Trotz der Verluste hält CEO Brian Armstrong an seinem Expansionskurs fest. Er sieht Coinbase in einem tiefgreifenden Wandel von einer reinen Spot-Börse hin zu einem breiter aufgestellten Finanzdienstleister. Künftig sollen Derivate, Rohstoffe und Prognosemärkte eine zentralere Rolle spielen, um die Abhängigkeit von den volatilen Privatkunden-Volumen zu verringern.
“Trotz des rückläufigen Krypto-Marktes ist das fundamentale Wachstum der Onchain-Ökonomie stark”, erklärt Armstrong in einem Video auf der Plattform X. Er zeigt sich überzeugt, dass sich das gesamte Finanzwesen langfristig Onchain bewegen wird. Ein Lichtblick in der aktuellen Bilanz ist das Geschäft mit Stablecoins. Die Einnahmen in diesem Segment steigen um elf Prozent auf 305 Millionen US-Dollar.

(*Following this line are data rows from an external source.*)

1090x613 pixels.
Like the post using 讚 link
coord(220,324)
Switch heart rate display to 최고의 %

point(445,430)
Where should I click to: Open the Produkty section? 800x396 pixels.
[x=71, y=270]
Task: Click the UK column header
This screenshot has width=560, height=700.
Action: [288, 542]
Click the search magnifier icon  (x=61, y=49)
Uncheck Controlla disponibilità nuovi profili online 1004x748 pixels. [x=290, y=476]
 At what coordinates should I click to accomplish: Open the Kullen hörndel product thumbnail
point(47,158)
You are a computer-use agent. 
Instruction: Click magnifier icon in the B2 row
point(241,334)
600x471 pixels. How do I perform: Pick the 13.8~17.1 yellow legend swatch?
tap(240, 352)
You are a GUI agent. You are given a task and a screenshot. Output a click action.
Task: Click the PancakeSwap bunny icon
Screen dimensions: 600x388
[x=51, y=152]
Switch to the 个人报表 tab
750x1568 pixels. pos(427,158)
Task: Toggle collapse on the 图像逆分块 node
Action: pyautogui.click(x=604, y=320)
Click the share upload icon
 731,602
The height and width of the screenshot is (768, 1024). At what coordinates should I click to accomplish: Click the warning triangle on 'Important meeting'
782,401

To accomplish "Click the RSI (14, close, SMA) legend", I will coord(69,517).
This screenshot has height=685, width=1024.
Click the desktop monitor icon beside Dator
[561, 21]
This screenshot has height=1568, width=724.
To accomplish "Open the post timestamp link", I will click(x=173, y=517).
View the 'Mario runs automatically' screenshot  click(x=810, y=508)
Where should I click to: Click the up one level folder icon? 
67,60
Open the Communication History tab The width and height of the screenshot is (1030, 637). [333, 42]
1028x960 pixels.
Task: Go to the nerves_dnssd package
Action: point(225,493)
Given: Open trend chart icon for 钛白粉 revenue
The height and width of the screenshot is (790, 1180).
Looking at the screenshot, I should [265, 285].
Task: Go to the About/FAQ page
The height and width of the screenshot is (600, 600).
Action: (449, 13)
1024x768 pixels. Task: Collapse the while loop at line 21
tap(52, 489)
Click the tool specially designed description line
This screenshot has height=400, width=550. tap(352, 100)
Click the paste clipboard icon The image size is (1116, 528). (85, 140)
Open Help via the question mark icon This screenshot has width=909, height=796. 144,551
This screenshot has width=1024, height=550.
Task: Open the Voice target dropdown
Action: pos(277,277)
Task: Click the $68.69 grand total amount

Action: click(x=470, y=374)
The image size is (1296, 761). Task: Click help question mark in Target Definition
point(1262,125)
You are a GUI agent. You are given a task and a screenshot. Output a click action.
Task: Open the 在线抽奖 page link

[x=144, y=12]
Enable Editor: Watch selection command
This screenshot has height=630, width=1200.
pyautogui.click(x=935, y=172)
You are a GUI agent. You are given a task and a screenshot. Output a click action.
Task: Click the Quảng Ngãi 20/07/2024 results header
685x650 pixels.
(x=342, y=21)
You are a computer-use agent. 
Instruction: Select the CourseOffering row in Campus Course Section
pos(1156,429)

An der Wall Street sorgt der Bericht für Ernüchterung. Die Coinbase-Aktie verliert im nachbörslichen Handel rund sechs Prozent und notiert bei 192 US-Dollar. Die Entwicklung folgt dem Trend am Krypto-Markt: Im Quartalsverlauf war Bitcoin zeitweise von über 97.000 auf 63.000 US-Dollar abgerutscht.

Zuletzt war das Wertpapier nach einem Stellenabbau bei Coinbase gestiegen. Statt auf menschliche Arbeitnehmer setzt die Krypto-Börse nun verstärkt auf KI, um Effizienz zu steigern.